I've always loved StoryCorps. I don't remember the first installment I heard on Morning Edition, but over the years, I've fallen in love with feisty grandmas in New York, janitors in California, and a bank robber in Texas. A few weeks ago, I ugly cried listening to a 4th grader ask his father just a few simple questions.
The beauty of StoryCorps is that it makes clear everyone, in fact, has a story. Since 2003, over 80,000 people have shared 50,000+ stories and conversations which are now archived in the American Folklife Center at The Library of Congress. Some are extraordinary, a few minutes that could easily play out on a movie screen. Some stick with you because they feel like you could have told them yourself. It's humbling to think that each person we honk at in traffic, brush past in the grocery store, and work with day after day has a story to tell. Most, you'll never know.

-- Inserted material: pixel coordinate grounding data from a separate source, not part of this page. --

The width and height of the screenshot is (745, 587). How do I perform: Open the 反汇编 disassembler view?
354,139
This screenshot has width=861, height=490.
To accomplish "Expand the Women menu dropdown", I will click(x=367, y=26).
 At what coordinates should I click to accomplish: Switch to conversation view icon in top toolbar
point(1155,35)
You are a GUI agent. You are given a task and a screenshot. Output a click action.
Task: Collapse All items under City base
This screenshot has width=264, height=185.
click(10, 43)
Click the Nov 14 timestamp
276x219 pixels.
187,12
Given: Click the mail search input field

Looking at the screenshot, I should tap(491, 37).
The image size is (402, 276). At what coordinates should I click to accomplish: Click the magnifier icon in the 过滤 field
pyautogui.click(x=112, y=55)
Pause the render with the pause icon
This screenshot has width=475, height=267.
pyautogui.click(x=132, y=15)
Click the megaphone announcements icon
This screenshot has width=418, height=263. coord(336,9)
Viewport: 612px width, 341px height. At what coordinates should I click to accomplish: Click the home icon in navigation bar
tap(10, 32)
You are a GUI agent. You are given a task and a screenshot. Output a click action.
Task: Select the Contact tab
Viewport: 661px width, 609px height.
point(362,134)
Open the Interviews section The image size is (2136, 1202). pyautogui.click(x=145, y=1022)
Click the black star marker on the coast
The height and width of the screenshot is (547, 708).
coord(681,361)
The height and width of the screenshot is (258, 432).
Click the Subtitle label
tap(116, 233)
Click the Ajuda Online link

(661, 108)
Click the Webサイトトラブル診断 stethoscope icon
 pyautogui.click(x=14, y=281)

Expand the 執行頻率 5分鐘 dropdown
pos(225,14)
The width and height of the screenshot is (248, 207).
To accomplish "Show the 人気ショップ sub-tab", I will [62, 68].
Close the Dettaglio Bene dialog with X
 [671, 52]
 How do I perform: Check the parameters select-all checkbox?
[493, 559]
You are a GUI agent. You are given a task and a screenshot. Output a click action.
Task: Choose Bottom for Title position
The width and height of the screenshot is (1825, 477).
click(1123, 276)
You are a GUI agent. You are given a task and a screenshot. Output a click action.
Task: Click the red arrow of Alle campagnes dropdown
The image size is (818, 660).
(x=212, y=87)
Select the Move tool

But what about your family? What do you know about the people who have shaped who you are? How many stories have you been told about the people closest to you? How many stories do they have that are waiting to be told? Last month, StoryCorps released an app to record your own oral history. With categories including "parents," "grandparents," "remembering a loved one," and "war," it provides anyone the opportunity to conduct their own interviews, anywhere. The interviews can be shared through the app to Storycorps.me and archived for future generations at the Library of Congress, joining the largest assembly of human voices that has ever been collected.